The Internet has become an integral part of the infrastructure of modern society. There have been over one billion websites on the web. To locate webpages closely related to one’s interests, people commonly employ handy search engines. While web search engines are very helpful for users, there are web spammers who try to manipulate search engine ranking algorithms in order to raise webpage position in search results. Web spam wastes not only the time of users, but also search engine resources. In the worst case, it can lead users to malicious content that can install malware on the victim’s machine.

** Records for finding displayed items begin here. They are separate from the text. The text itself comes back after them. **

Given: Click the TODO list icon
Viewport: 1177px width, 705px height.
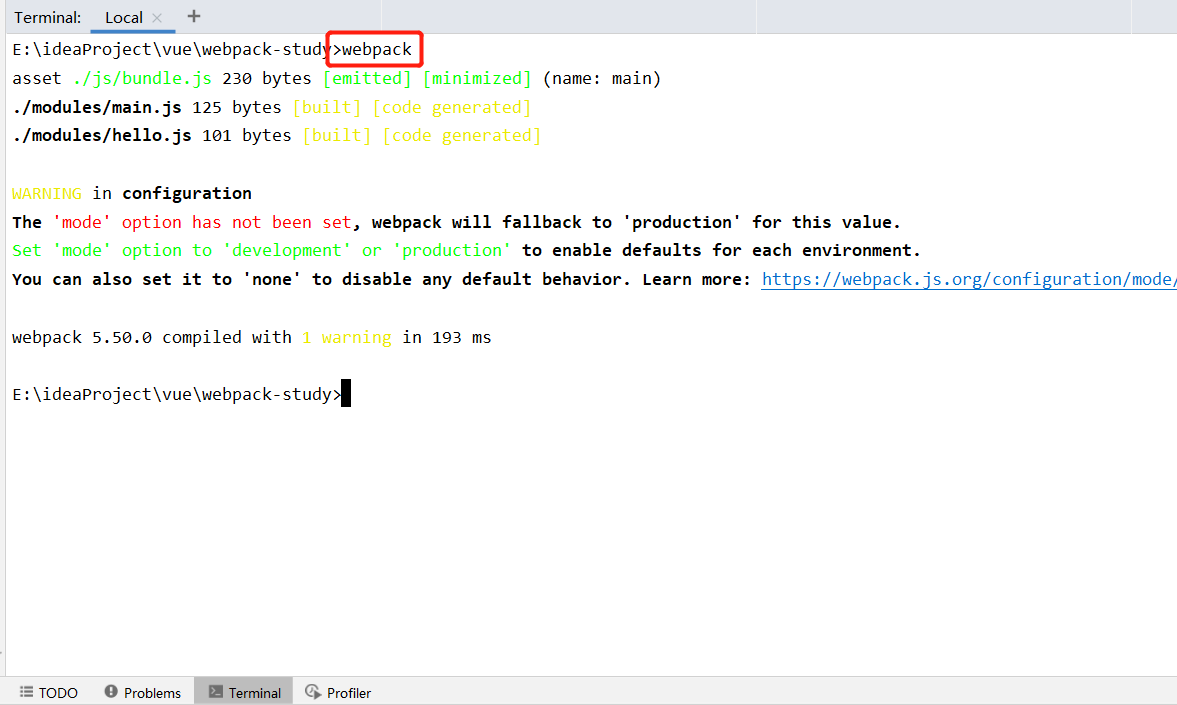Looking at the screenshot, I should click(x=27, y=692).
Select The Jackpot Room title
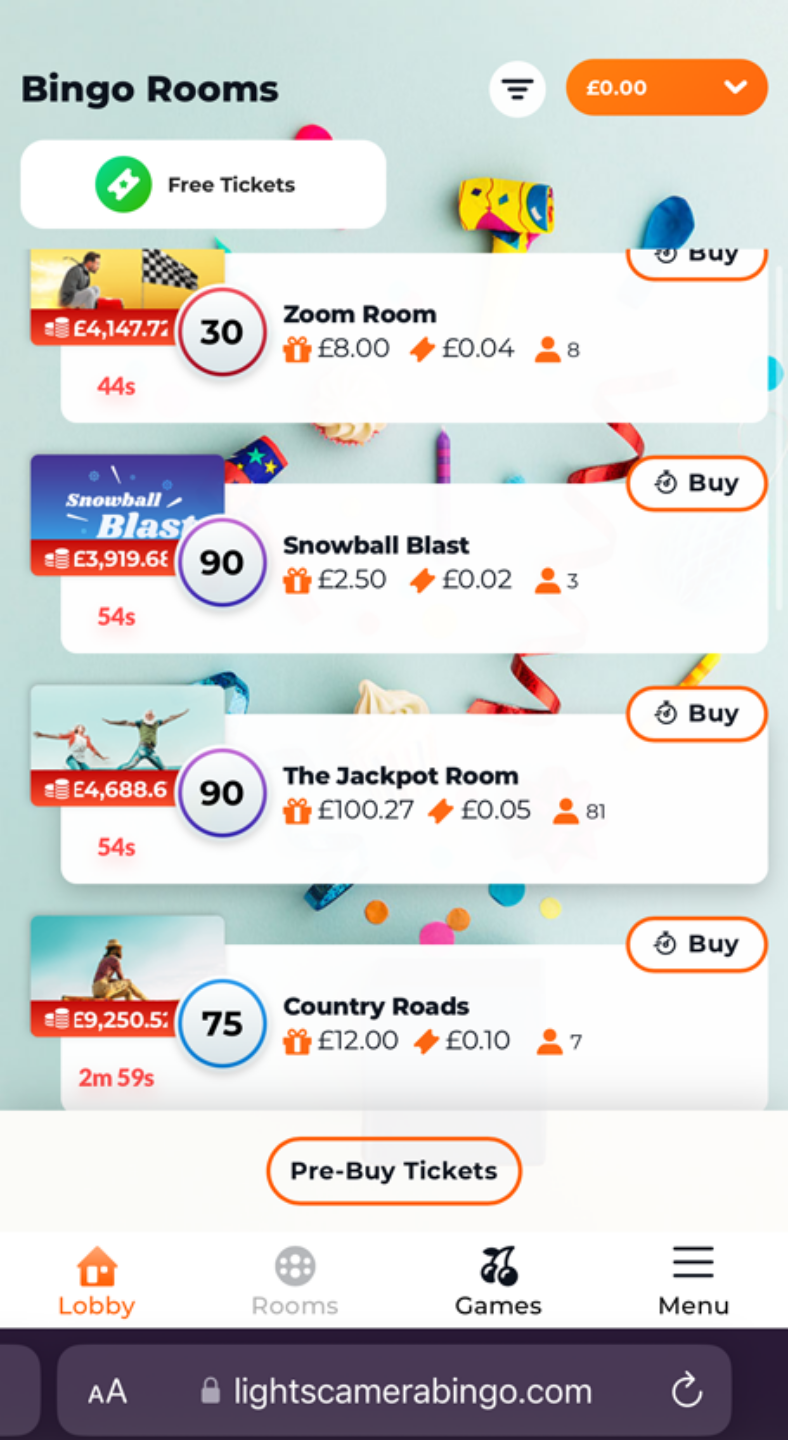 point(400,776)
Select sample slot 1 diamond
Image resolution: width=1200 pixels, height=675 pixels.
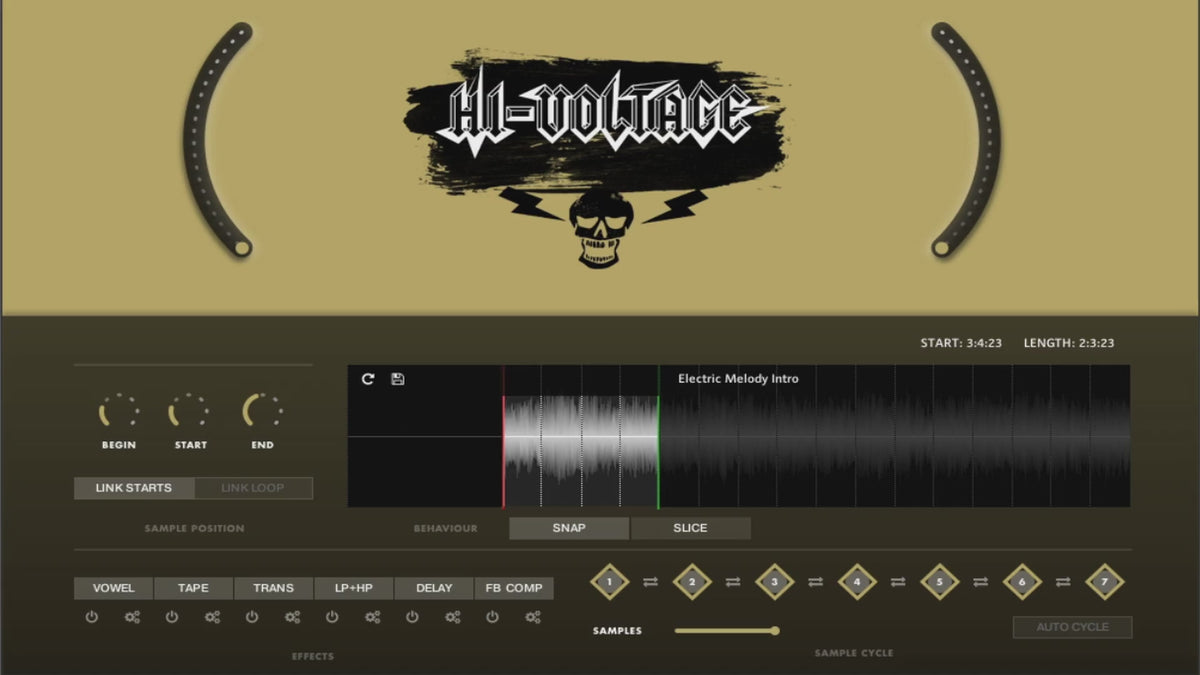pyautogui.click(x=609, y=581)
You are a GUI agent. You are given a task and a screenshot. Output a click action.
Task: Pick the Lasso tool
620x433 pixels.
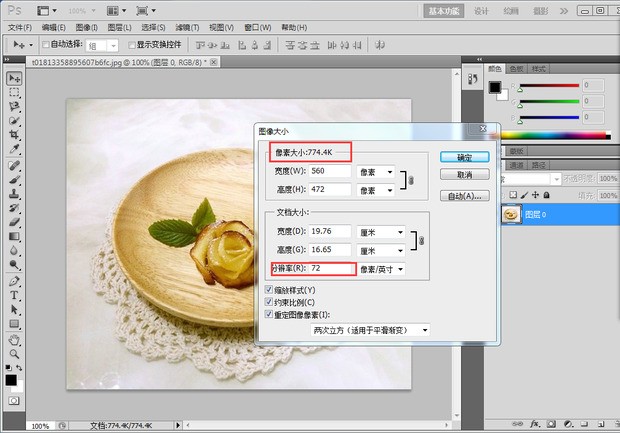coord(14,106)
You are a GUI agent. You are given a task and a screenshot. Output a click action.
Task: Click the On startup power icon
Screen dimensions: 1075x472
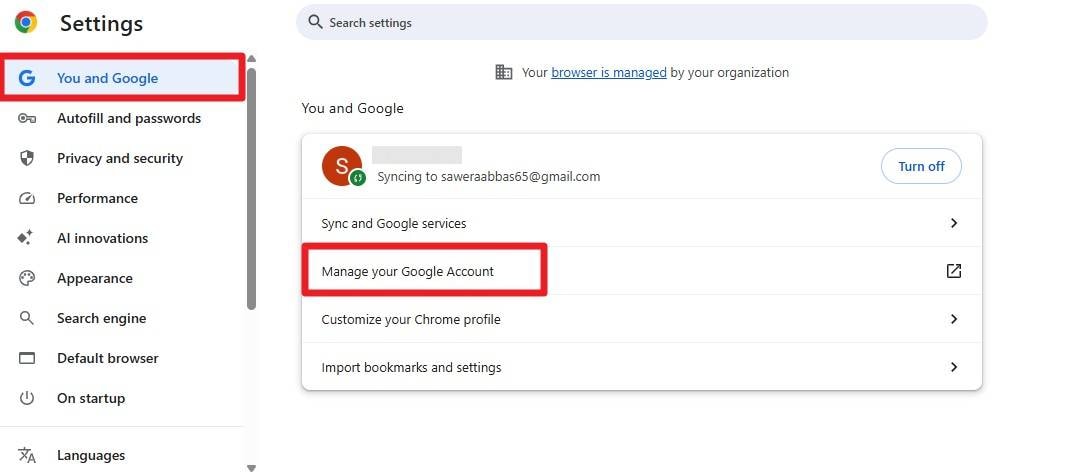(27, 398)
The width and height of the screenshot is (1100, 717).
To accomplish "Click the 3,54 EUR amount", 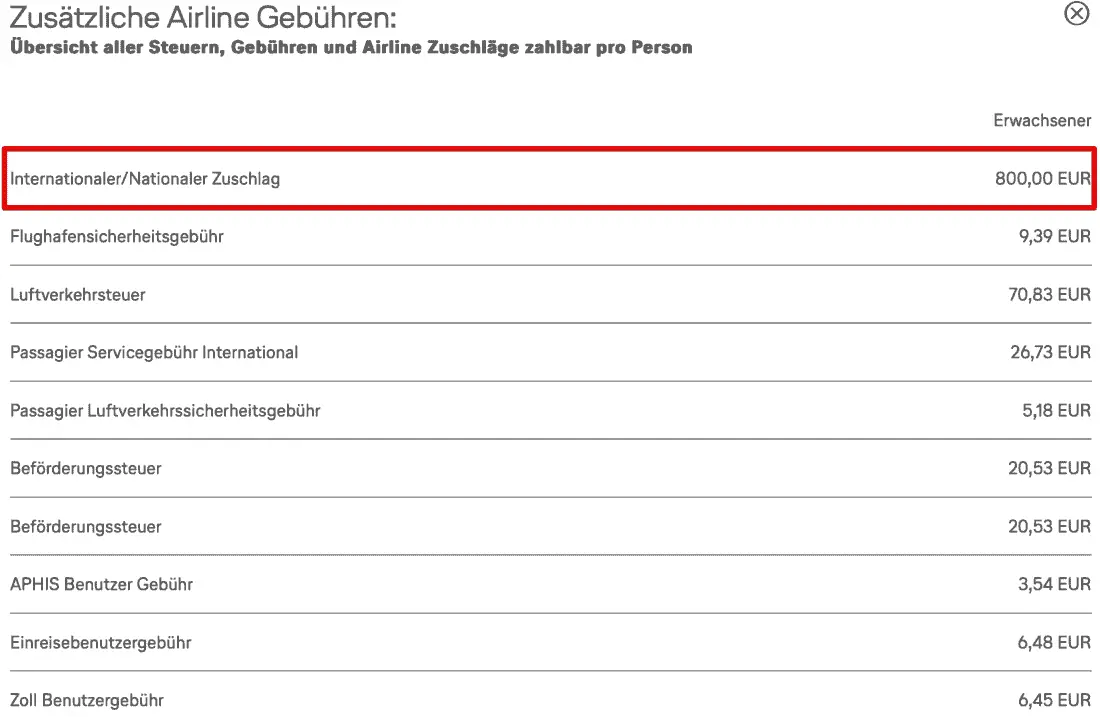I will 1054,584.
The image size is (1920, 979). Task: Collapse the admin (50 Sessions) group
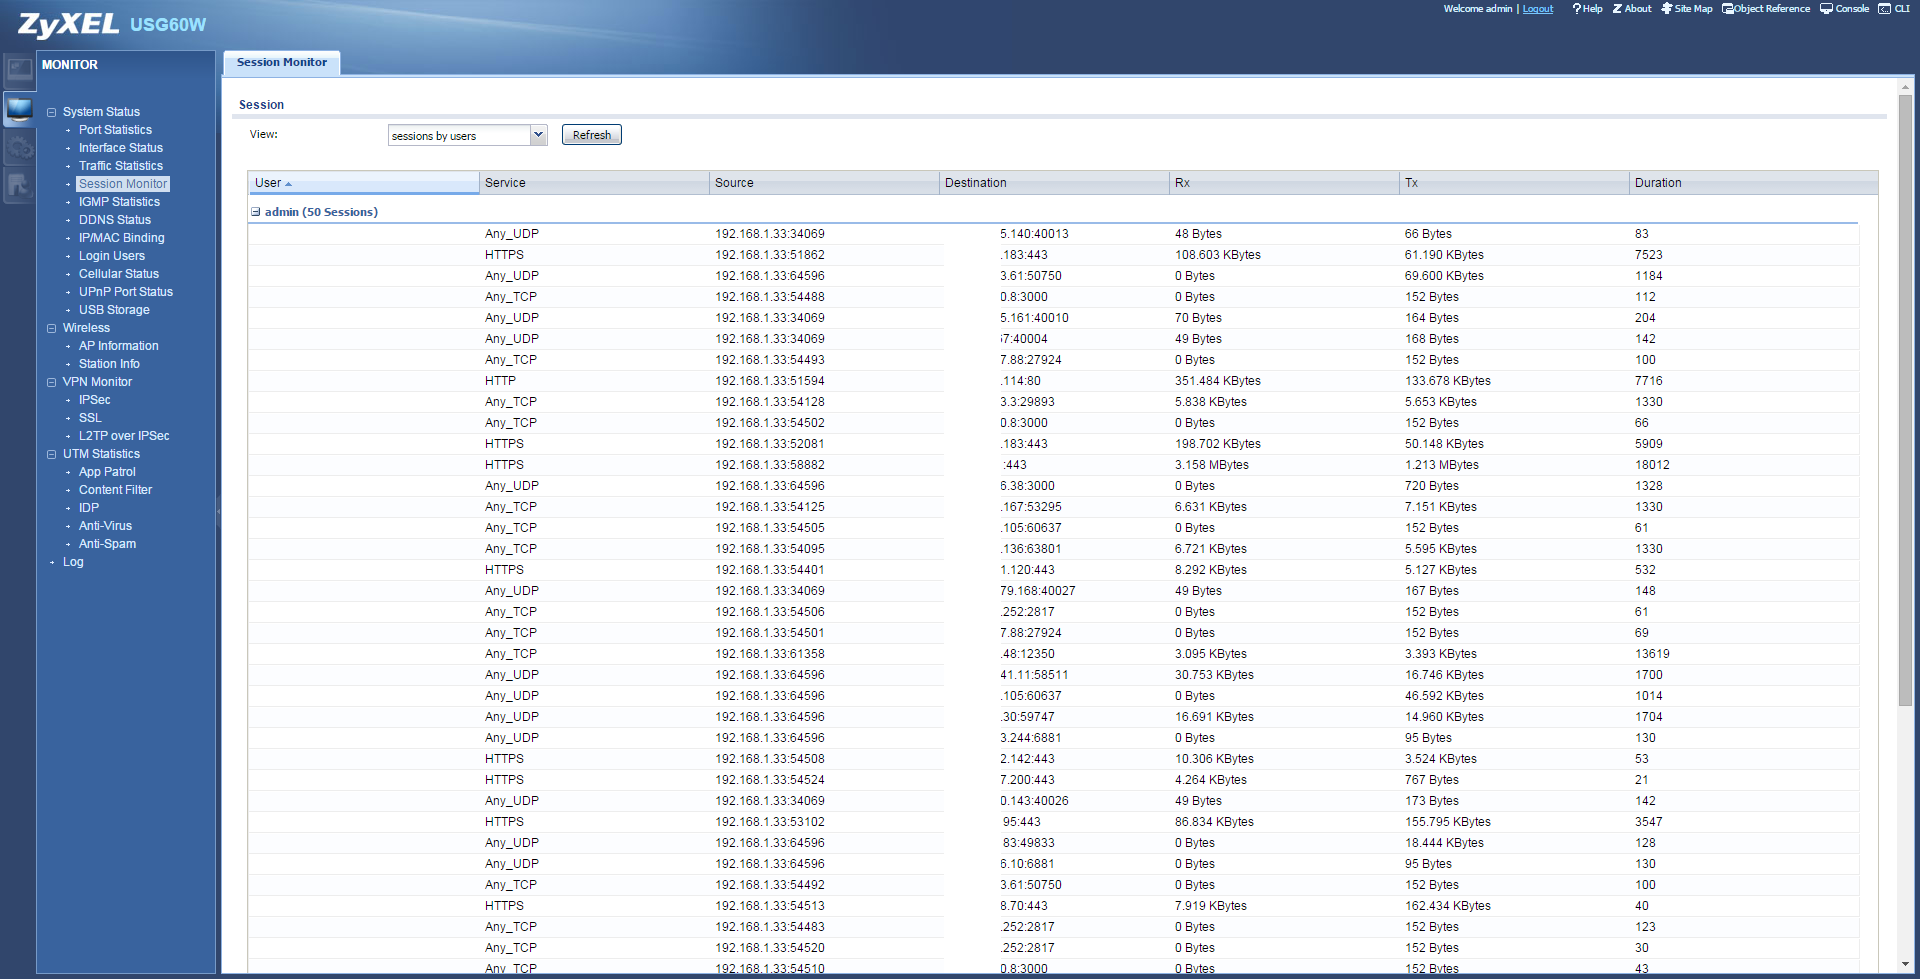tap(256, 212)
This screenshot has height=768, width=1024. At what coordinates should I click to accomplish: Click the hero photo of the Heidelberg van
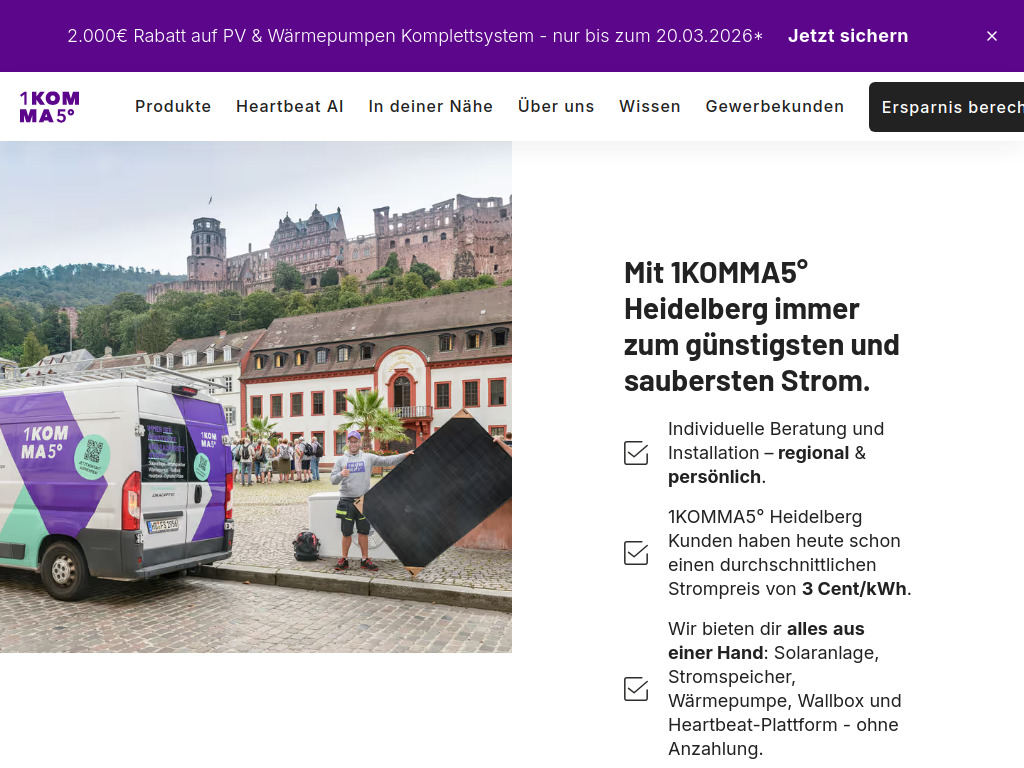click(256, 395)
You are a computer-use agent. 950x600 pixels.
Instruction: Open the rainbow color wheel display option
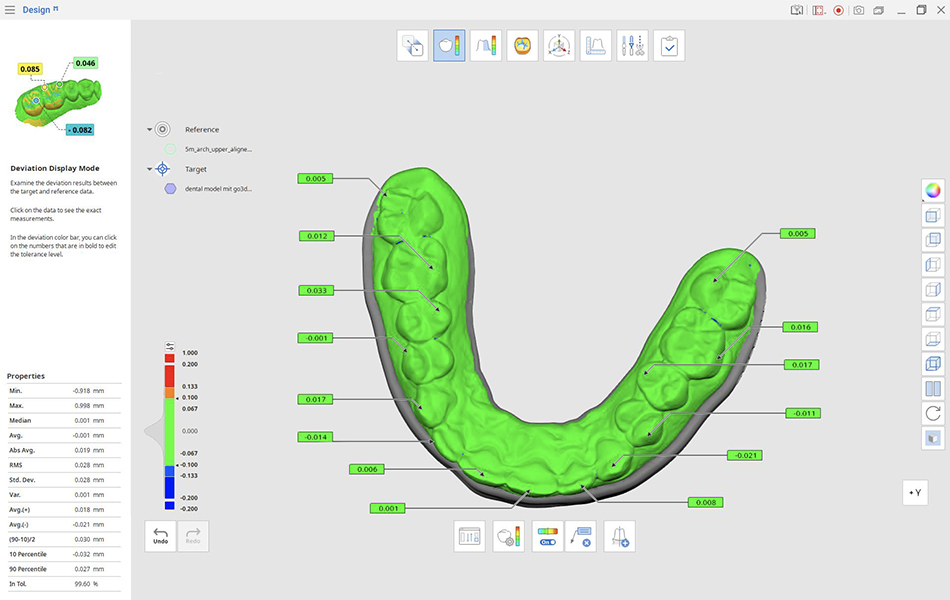(932, 190)
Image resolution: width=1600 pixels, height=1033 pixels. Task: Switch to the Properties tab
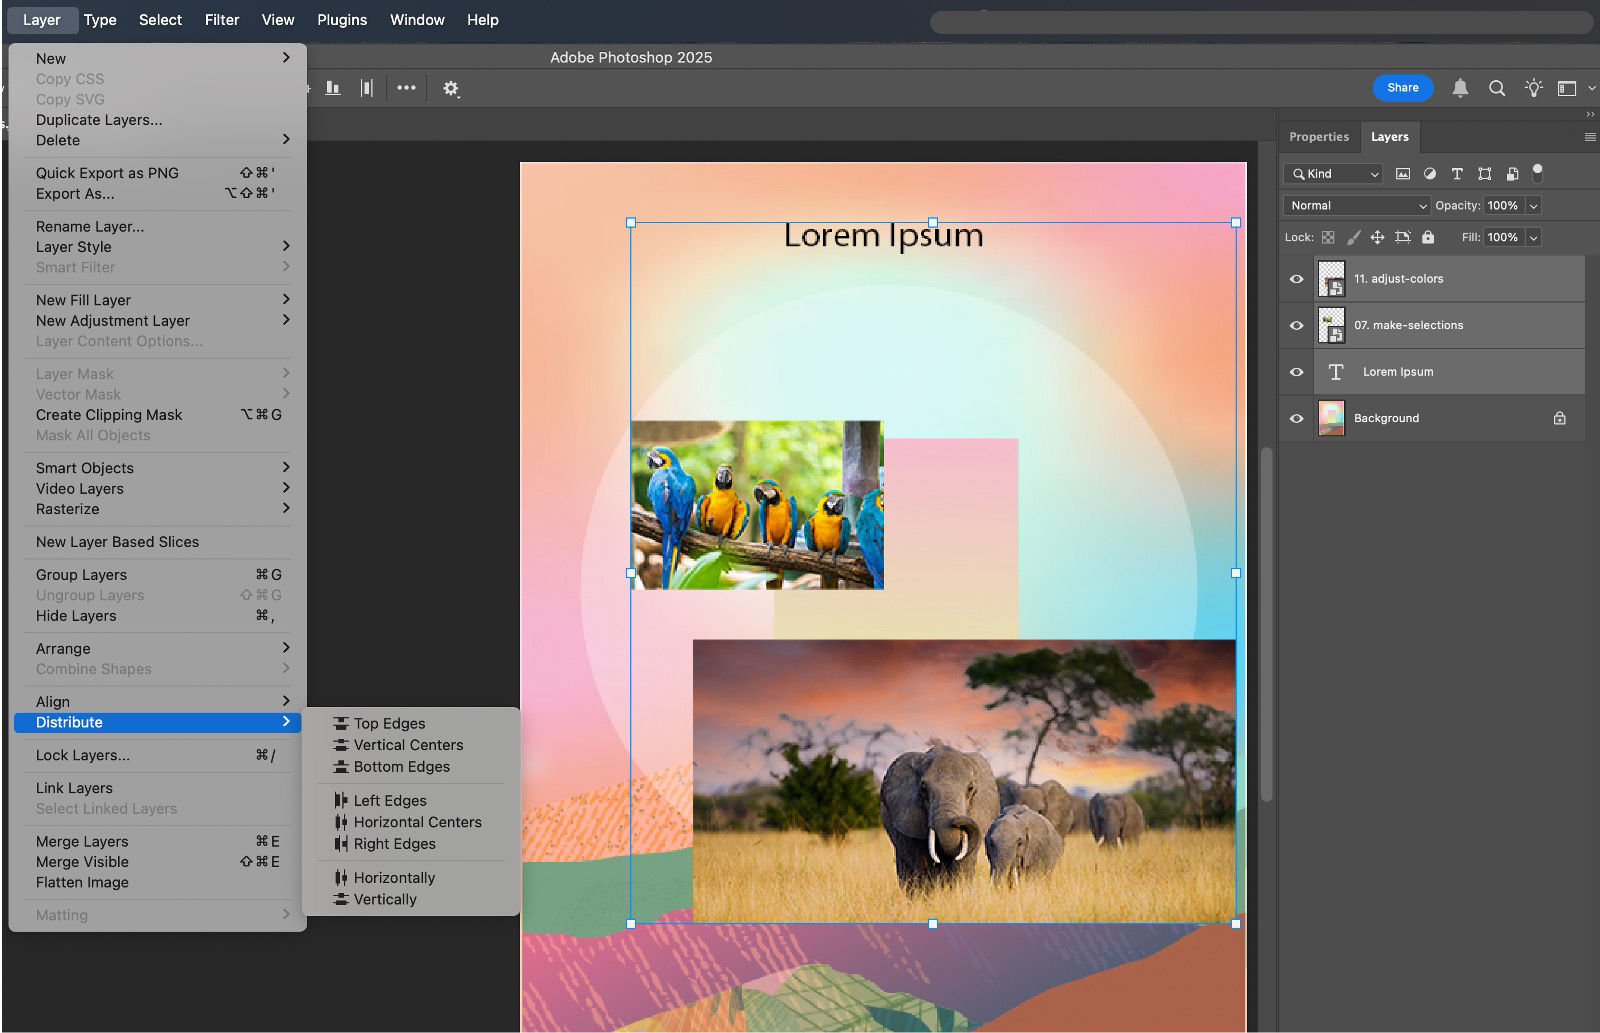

Web spam detection methods have been developed for about two decades. Spam detection algorithms can be categorized as link-based and content-based. With the assumption that all pages under a spam host are spam, the technique presented in this paper operates at the host level. By placing a distrust seed (or a set of distrust seeds) to propagate a host network, the proposed algorithm iteratively updates the normalized distrust score for each node. The distrust scores are initialized to zero, except from the distrust seeds. The authors reported their experiments on two datasets: WEBSPAM-UK 2006 and WEBSPAM-UK 2007. With the distrust seed propagation on three available web spam detection algorithms, they claimed that the experiments identified 17.73 percent and 8.59 percent more spam hosts on the two test datasets than without it. The improvements are somewhat remarkable.
This paper presents a specific technique, distrust seed propagation, for web spam detection. It is worthwhile to read, especially for practitioners who work in the field. The battle between web spam and its detection will never stop, just like the endless development of spears and shields with increasing sophistication. Beyond web spam, there are email spam, phishing, and other online attacks through the Internet. Surveys consistently indicate that Internet spam has been a major problem. Antispam algorithms are very much needed, not only for efficiency and productivity, but also for Internet security and privacy.